Unfortunately, Sabatino doesn’t see the sizing and fit issues with these dresses changing any time soon. It has become the norm, and designers and retailers face their own difficulties when trying to make dresses that fit at a reasonable price—but that’s whole different article.
While wedding trends are always changing, Sabatino has noticed that more and more brides she works with opt for dressing their bridesmaids in different, similar dresses as opposed to the same exact gown. It can be stressful to find one dress that every bridesmaid tolerates, so many brides are leaning towards letting them choose their own silhouettes, specifying the required color and material. Yes, this approach can run the risk of things looking a bit all over the place, but it also eliminates the impossible pressure of finding one dress to compliment a plethora of body types and preferences.

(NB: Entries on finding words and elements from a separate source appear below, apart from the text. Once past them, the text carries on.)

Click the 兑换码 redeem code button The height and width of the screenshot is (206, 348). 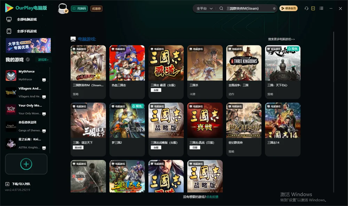79,9
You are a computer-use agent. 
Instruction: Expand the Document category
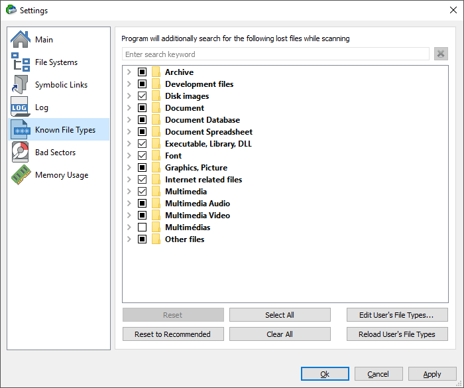click(x=129, y=108)
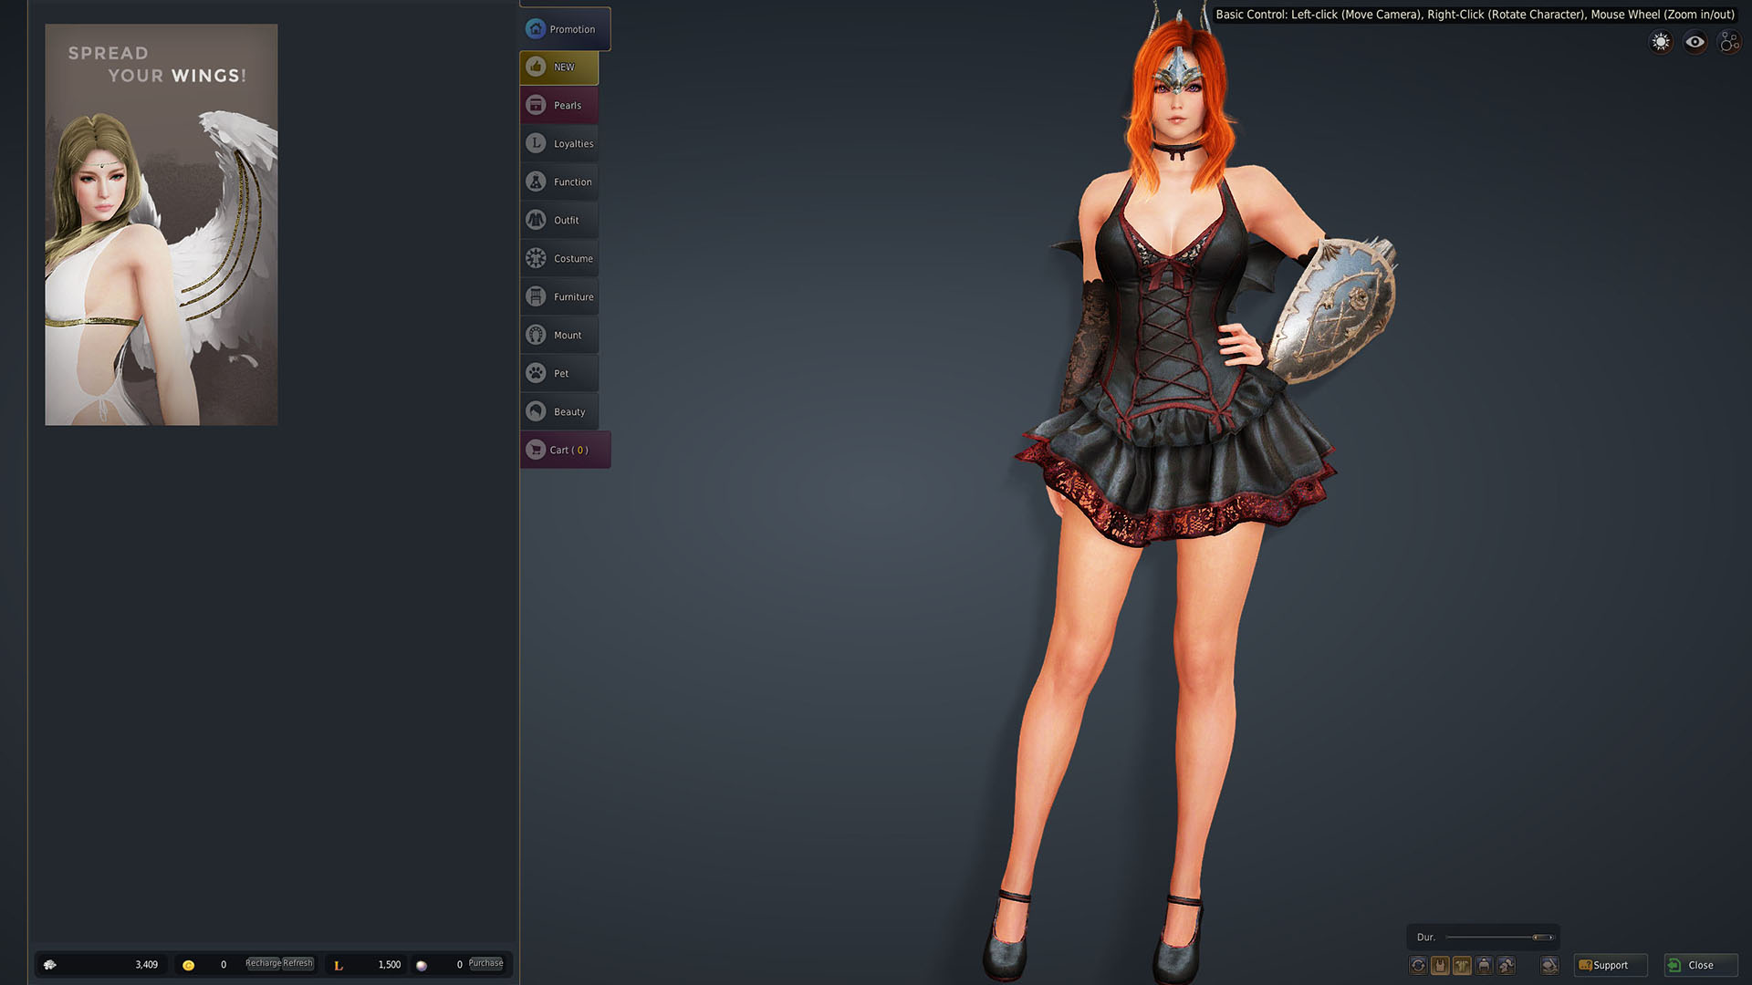Viewport: 1752px width, 985px height.
Task: Click the Support button
Action: pyautogui.click(x=1610, y=965)
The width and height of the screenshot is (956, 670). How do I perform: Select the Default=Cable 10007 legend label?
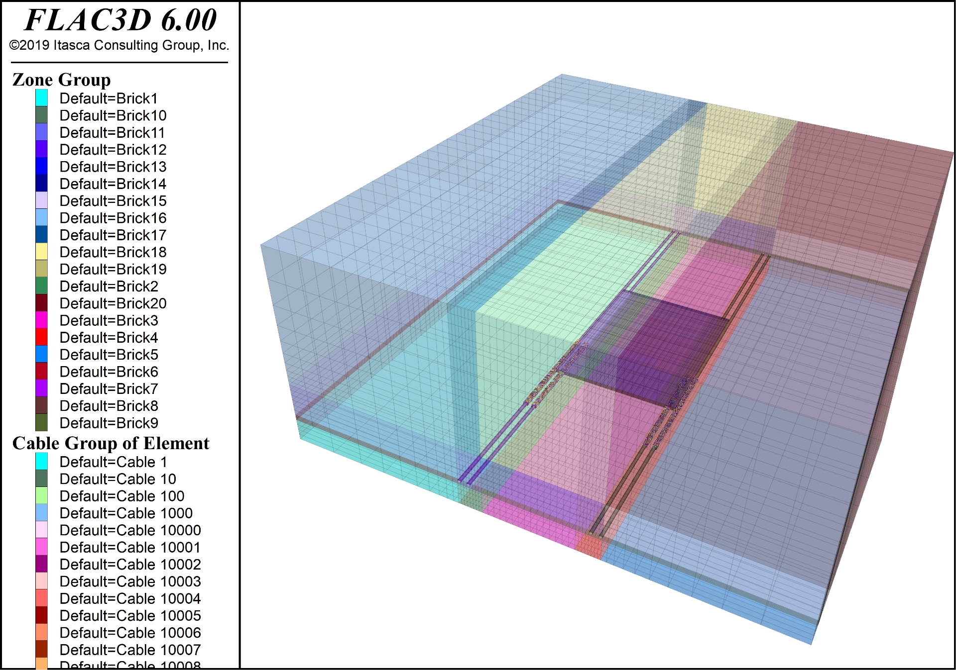[130, 650]
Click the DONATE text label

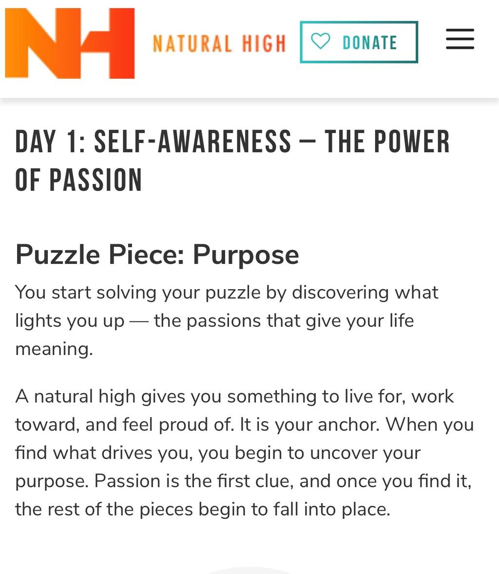[370, 43]
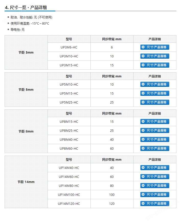Image resolution: width=181 pixels, height=223 pixels.
Task: Select the UP3M6-HC model cell
Action: click(x=69, y=47)
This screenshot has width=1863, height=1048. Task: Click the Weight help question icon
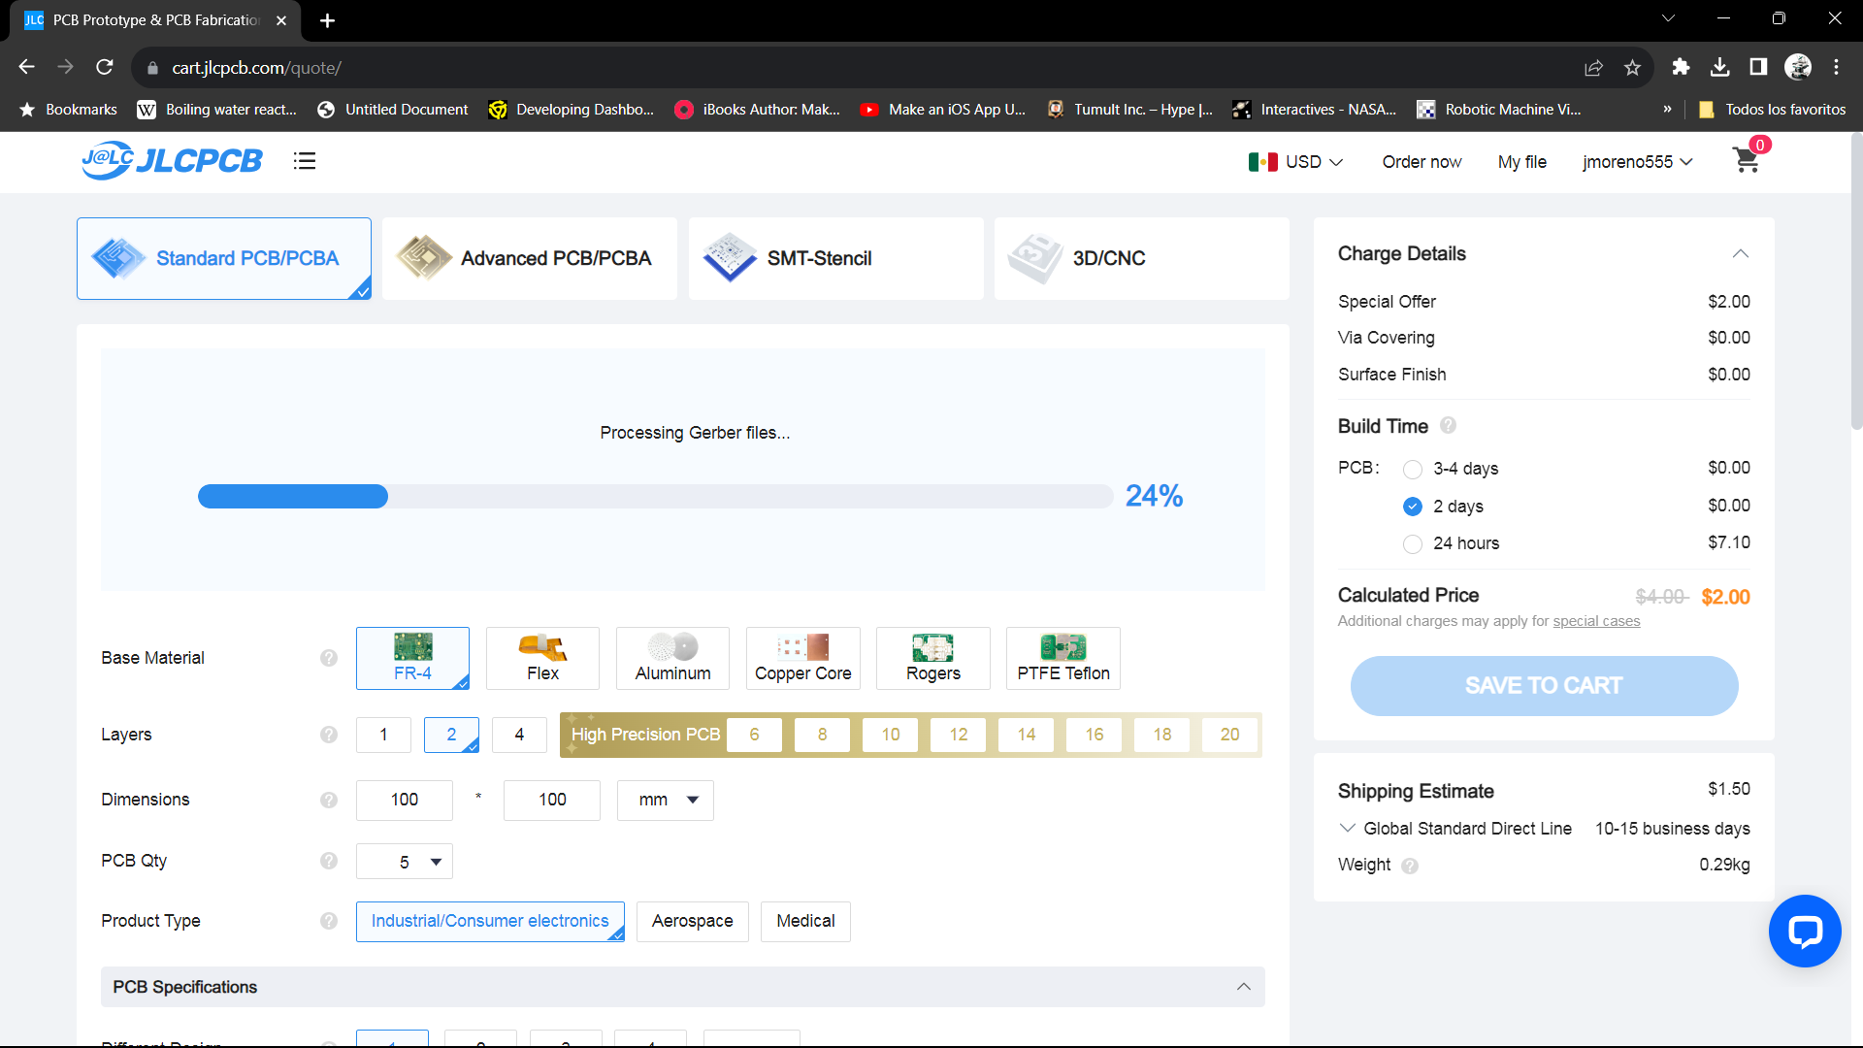(1410, 866)
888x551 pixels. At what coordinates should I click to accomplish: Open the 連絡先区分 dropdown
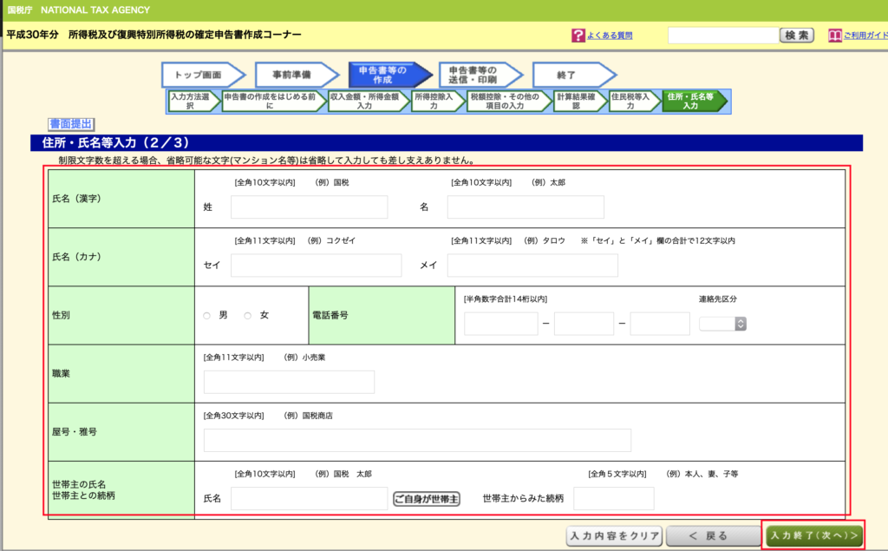(722, 324)
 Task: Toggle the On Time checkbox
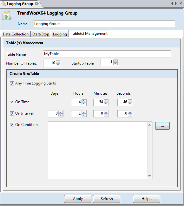pyautogui.click(x=12, y=102)
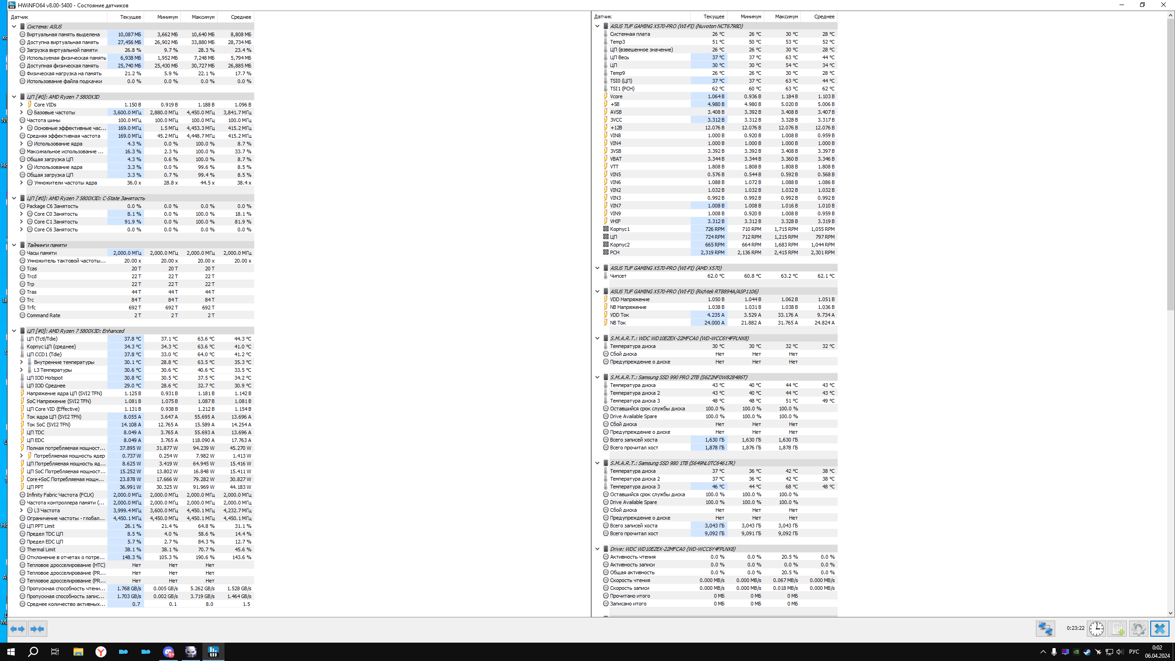This screenshot has height=661, width=1175.
Task: Click the expand columns arrows button
Action: [x=17, y=629]
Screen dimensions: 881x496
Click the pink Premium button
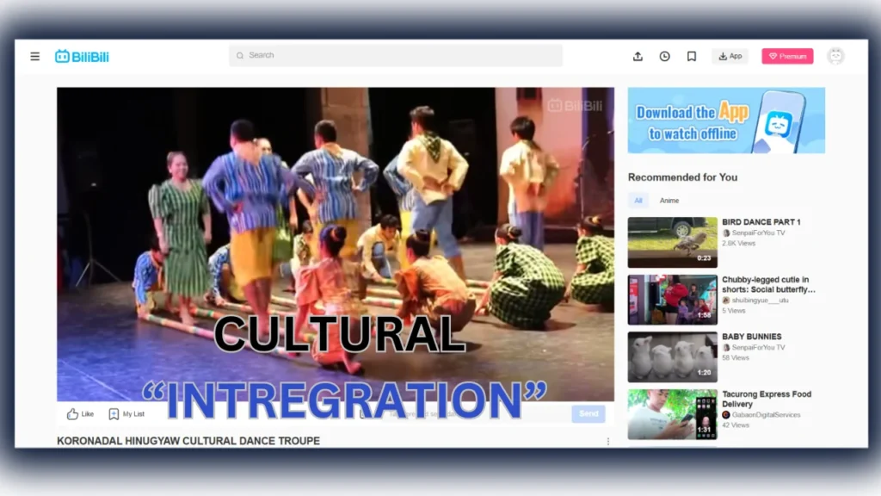[x=787, y=57]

In a perfect world, we wouldn’t give a shit about the size on a tag, but newsflash: that’s just not reality. To be honest, I don’t lack self-esteem. My mom raised me with a whole lot of confidence, and it stuck through adulthood. Still, that’s not to say I don’t have things I would like to change about myself. I certainly didn’t feel like a million bucks while trying on dresses in my usual size, finding again and again that they just didn’t fit. I can’t imagine what that experience would be like for someone with more intense body insecurity. The whole day would be downright horrifying.
If I had known about the size discrepancies before stepping into the boutique dressing room, it would have eliminated the shock factor. My day spent shopping would’ve been much better and more productive right off the bat, that’s for sure. Still, now that I know the norm, I have to remind myself that it wasn’t just me. I didn’t wake up that Saturday morning magically three sizes larger than when I went to sleep. Sizing up in bridesmaid gowns is the rule, not the exception. Is it arguably dumb and inarguably dated? Yes, but it helps to at least know in advance, and we’re all in this together.